Text and item location entries
_ _ _

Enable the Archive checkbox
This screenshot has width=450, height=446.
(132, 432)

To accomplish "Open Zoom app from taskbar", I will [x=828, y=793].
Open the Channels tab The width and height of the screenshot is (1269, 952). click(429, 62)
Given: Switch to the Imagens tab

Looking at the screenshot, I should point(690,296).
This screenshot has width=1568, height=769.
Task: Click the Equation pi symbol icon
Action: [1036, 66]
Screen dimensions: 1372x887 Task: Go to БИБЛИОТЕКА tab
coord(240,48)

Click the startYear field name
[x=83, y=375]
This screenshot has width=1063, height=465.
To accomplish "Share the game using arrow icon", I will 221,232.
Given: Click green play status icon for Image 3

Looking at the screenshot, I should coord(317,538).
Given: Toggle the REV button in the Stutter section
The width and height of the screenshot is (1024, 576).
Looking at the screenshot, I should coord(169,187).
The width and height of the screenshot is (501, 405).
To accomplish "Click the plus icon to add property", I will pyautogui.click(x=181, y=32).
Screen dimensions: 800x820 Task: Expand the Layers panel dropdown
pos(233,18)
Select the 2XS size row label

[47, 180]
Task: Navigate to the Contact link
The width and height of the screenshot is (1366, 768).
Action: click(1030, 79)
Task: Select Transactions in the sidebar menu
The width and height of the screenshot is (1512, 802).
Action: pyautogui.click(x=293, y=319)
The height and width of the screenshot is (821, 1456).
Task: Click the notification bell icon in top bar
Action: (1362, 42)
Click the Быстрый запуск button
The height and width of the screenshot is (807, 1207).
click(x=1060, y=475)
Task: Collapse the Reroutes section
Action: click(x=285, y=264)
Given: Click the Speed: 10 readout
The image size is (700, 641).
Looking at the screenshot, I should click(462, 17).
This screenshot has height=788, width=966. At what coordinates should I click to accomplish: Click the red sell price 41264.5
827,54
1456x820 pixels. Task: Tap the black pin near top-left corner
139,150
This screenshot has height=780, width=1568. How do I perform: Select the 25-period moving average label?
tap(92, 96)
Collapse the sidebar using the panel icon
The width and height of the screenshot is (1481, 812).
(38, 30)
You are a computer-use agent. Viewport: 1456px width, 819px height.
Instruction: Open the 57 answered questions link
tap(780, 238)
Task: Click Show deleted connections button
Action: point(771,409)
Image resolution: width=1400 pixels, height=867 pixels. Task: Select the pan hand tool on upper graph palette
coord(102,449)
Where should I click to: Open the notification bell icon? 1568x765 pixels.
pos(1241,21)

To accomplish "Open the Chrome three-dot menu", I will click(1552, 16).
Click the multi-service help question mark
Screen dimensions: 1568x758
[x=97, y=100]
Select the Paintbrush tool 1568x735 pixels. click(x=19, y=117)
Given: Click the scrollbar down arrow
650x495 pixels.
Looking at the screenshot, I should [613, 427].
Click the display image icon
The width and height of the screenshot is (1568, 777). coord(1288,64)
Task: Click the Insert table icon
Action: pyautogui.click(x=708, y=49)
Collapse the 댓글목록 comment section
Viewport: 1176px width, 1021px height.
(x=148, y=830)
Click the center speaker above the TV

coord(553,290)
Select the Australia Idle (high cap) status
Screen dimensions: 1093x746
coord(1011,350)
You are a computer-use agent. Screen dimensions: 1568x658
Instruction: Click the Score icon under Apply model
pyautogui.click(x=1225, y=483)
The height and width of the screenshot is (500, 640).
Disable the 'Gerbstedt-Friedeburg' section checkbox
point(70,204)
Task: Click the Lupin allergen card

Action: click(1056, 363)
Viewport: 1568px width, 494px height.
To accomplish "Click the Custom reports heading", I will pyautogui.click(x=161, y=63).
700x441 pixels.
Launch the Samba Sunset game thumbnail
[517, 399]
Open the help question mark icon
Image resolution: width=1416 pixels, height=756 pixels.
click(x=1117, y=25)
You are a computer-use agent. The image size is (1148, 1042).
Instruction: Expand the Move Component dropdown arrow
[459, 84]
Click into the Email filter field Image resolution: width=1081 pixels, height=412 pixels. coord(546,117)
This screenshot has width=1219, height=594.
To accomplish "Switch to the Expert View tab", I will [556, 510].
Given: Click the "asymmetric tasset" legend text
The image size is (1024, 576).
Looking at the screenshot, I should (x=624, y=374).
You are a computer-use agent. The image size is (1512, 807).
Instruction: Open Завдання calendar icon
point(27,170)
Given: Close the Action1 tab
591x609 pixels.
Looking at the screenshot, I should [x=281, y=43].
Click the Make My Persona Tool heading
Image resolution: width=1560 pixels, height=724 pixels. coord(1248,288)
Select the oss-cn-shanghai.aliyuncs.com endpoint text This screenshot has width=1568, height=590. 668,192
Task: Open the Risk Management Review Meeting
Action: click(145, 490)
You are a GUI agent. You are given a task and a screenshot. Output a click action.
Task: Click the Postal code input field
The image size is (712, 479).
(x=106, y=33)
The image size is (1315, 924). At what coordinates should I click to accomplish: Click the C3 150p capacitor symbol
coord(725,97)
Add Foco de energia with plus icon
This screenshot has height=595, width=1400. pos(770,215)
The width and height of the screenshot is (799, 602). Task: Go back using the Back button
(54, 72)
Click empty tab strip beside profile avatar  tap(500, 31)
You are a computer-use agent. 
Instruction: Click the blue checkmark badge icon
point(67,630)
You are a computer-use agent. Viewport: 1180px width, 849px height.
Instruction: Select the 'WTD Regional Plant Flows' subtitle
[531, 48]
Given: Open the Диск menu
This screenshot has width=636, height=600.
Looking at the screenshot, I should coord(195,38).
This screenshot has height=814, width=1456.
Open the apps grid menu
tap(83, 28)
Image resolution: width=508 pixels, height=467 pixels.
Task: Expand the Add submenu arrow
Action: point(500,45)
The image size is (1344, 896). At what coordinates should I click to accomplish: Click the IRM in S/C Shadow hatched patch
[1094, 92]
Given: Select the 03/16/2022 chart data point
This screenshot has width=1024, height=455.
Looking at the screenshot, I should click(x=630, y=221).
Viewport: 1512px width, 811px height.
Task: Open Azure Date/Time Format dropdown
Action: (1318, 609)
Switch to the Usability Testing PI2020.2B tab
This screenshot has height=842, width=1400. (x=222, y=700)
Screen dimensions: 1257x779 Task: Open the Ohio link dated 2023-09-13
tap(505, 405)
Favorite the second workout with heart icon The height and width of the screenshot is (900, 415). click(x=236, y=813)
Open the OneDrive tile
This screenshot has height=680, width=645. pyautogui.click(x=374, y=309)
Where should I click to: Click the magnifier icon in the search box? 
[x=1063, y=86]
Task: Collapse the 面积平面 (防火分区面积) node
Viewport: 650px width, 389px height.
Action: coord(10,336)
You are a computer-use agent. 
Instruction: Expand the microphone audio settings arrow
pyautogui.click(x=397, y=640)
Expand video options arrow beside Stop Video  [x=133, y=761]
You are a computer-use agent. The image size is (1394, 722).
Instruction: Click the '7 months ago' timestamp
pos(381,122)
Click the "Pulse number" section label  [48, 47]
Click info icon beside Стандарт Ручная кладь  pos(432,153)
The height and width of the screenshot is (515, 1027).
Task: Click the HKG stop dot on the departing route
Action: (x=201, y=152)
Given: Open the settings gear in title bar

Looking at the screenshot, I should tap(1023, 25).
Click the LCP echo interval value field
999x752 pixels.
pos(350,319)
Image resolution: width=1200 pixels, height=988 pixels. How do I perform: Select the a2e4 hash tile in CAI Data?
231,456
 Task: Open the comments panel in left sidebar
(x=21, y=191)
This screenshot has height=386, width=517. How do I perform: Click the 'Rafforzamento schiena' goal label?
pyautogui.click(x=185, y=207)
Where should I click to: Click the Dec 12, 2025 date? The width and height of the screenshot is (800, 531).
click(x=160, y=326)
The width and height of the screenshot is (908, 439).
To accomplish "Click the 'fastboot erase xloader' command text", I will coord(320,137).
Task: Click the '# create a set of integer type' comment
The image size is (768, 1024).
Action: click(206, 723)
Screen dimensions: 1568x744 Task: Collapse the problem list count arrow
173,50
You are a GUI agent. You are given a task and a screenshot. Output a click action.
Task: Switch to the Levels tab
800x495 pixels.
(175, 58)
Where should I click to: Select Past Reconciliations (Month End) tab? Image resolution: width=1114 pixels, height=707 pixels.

_ _ _

Format the entries as a JSON list of strings, one string per line and no blank lines. Include every line from the first line of the entries through the line that contains "Open the Channels".

[
  "Enable the Archive checkbox",
  "This screenshot has width=450, height=446.",
  "(132, 432)",
  "To accomplish \"Open Zoom app from taskbar\", I will [x=828, y=793].",
  "Open the Channels tab The width and height of the screenshot is (1269, 952). click(429, 62)"
]